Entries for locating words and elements
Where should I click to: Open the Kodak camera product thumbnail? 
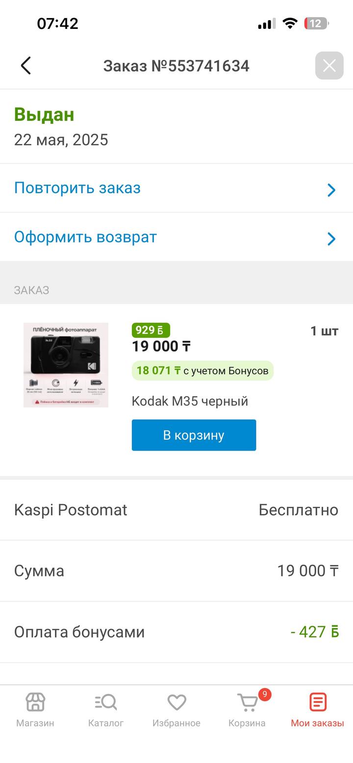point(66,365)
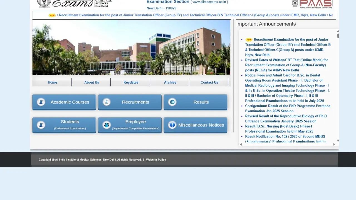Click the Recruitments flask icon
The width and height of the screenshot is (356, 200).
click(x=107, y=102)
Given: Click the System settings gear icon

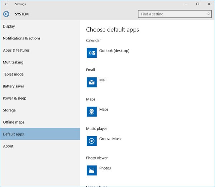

To be done
Can you convert all of the records above into a numbered list, one item per line, skipping blank lines and leaving the pictures out?

The response
1. Where should I click to: Open the Kodak camera product thumbnail? 
2. point(66,365)
3. Click the Recruitments flask icon
4. The width and height of the screenshot is (356, 200).
5. click(x=107, y=102)
6. Given: Click the System settings gear icon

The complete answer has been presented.